PROVIDED DATA:
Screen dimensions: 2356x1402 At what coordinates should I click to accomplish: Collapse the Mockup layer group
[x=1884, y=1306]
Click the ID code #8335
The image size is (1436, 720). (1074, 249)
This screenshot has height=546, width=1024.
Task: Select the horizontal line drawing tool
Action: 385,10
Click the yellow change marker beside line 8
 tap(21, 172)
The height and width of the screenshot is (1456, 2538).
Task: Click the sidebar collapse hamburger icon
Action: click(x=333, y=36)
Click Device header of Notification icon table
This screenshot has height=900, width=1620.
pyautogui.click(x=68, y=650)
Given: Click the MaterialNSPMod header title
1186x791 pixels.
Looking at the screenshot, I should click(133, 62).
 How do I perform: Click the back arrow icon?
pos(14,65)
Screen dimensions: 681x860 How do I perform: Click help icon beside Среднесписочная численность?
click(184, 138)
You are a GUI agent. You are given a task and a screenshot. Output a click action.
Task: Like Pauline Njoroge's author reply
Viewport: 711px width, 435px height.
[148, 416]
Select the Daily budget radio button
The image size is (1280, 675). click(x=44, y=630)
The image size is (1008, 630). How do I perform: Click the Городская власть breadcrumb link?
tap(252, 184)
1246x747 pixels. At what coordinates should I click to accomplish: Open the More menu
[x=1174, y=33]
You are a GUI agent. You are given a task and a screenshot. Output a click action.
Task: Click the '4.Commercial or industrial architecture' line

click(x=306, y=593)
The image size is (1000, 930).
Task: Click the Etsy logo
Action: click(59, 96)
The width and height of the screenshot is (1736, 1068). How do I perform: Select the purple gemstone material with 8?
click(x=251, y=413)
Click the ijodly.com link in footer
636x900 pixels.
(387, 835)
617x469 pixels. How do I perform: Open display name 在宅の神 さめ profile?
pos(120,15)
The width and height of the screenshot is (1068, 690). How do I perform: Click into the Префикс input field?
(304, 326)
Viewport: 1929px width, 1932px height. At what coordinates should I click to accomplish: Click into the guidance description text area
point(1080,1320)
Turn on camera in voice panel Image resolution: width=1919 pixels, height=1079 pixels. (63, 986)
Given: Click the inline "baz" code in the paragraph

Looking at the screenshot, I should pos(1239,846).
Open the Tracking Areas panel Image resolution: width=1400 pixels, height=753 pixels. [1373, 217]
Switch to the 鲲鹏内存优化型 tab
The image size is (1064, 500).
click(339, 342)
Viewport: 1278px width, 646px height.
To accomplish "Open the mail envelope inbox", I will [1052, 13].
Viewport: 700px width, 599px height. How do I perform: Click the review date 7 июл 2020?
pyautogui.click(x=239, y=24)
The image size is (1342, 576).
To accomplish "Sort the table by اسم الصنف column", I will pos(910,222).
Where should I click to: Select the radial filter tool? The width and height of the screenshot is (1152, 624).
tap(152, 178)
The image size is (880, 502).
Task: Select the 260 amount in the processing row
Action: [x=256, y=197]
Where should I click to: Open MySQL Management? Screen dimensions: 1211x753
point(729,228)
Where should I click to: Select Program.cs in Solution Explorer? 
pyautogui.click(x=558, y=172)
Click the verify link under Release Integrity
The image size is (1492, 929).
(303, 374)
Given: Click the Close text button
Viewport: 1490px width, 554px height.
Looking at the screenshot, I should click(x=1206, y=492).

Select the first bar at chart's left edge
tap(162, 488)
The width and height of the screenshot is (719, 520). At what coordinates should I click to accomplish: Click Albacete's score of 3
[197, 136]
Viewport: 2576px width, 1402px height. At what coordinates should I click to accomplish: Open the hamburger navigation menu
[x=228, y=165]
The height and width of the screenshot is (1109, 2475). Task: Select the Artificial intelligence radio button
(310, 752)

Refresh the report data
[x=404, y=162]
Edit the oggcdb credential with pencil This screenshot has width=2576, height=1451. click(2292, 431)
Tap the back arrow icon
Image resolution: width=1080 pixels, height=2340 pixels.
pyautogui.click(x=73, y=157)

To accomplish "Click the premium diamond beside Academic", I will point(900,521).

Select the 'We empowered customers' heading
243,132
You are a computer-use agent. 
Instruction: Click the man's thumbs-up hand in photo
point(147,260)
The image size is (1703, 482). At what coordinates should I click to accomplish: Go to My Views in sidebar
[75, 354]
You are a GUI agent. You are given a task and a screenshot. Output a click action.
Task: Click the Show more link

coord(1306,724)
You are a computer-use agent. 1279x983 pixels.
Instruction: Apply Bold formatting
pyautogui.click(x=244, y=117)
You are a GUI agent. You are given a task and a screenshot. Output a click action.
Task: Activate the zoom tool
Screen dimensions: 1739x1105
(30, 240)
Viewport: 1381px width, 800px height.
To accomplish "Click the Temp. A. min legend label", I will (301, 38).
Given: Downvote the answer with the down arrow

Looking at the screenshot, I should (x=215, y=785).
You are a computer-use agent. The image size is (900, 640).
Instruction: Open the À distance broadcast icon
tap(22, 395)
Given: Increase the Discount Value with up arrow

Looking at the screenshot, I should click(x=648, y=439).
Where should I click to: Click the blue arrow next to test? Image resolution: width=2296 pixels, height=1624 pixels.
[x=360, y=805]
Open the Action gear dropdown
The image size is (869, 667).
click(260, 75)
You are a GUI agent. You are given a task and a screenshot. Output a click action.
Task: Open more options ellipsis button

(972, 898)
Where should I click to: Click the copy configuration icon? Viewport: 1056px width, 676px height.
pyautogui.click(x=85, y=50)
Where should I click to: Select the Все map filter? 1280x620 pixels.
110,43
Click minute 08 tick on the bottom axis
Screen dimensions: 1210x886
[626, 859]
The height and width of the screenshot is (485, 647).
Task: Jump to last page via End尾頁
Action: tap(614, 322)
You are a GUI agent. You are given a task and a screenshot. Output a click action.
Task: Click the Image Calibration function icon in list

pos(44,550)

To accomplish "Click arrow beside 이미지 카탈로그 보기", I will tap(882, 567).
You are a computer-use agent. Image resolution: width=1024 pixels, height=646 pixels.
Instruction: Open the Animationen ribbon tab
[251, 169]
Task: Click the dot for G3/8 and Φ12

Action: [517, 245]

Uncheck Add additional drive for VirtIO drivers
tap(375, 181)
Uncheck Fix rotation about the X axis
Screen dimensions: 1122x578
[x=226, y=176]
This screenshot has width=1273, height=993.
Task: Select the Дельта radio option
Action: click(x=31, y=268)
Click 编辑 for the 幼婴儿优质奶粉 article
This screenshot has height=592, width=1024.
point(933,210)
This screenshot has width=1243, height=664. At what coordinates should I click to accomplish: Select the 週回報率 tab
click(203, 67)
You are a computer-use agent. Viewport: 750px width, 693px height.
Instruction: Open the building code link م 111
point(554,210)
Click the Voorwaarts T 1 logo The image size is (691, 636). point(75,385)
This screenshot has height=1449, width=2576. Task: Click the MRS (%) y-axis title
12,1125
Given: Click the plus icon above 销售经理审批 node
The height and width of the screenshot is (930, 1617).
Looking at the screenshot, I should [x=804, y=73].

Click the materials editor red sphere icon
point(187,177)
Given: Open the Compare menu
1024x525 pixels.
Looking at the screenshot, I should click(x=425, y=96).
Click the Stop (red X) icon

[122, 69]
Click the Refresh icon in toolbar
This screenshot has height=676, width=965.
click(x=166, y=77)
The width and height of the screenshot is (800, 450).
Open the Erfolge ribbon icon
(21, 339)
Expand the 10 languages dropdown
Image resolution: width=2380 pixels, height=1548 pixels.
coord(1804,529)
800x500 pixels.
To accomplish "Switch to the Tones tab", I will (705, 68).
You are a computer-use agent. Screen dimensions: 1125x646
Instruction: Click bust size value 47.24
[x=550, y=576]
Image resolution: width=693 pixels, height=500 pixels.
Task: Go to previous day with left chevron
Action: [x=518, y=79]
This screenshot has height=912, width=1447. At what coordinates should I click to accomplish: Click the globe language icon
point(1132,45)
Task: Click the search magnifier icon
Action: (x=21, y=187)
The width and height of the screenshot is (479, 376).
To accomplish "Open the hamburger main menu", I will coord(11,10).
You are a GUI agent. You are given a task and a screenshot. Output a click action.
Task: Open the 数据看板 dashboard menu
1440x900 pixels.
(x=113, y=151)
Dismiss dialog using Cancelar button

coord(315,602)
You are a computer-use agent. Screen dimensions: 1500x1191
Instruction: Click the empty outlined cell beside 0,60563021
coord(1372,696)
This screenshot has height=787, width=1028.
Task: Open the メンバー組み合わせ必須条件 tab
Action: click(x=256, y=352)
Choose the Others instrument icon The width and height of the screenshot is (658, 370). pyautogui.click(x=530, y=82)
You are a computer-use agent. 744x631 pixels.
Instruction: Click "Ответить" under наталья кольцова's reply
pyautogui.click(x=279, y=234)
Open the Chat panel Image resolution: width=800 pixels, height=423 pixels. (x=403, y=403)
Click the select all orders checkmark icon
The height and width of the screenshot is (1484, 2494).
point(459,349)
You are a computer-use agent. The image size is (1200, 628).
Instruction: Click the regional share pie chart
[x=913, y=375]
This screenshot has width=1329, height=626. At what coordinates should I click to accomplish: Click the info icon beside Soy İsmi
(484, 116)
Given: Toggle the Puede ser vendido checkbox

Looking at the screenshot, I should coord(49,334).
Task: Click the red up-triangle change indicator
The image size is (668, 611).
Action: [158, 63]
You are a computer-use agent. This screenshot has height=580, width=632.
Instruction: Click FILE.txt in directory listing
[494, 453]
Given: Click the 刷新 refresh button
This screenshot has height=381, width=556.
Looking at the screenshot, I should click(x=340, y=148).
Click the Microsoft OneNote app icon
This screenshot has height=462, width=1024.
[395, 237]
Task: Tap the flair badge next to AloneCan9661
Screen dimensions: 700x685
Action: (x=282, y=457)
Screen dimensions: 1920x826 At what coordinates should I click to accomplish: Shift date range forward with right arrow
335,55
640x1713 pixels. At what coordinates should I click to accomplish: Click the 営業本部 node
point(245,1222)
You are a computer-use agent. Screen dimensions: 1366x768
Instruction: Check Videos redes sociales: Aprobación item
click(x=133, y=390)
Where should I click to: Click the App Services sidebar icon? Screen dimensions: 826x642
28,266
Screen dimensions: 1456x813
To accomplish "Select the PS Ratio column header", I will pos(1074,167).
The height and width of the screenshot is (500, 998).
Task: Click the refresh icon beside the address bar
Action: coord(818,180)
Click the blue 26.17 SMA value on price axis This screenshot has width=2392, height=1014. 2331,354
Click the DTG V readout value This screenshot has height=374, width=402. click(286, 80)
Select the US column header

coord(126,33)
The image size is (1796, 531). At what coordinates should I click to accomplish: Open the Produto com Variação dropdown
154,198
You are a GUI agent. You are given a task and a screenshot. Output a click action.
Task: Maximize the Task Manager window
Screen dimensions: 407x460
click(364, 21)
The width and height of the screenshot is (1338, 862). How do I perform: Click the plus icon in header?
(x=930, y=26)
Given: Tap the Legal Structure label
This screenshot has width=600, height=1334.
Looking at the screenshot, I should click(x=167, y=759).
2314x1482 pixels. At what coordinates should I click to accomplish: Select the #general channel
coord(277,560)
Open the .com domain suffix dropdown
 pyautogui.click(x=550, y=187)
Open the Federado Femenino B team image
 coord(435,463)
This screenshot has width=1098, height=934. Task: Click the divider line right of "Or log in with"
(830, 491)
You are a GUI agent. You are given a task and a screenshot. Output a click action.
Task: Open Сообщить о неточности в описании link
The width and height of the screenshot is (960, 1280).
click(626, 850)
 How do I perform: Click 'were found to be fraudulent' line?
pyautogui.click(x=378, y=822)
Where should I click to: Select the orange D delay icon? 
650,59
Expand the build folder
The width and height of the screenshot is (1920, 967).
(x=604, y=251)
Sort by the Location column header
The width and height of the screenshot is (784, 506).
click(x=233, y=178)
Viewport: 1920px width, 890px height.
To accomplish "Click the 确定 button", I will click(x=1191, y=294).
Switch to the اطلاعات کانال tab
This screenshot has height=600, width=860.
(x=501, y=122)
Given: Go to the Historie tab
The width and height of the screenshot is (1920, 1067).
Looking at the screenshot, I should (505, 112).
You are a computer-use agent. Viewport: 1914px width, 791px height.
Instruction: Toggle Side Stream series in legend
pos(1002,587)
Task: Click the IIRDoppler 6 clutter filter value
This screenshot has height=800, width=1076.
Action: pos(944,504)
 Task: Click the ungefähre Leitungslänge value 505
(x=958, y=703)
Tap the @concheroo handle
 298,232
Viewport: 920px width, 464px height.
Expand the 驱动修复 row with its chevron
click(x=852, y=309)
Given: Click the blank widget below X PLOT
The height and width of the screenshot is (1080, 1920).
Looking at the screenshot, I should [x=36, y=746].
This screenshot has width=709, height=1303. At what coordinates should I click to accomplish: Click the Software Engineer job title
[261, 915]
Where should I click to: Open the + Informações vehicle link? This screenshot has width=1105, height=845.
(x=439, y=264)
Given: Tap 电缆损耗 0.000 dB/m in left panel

TASK DETAILS: How many lines of the records contain the word "next"? Reply with the number alone.

EXERCISE ANSWER: 2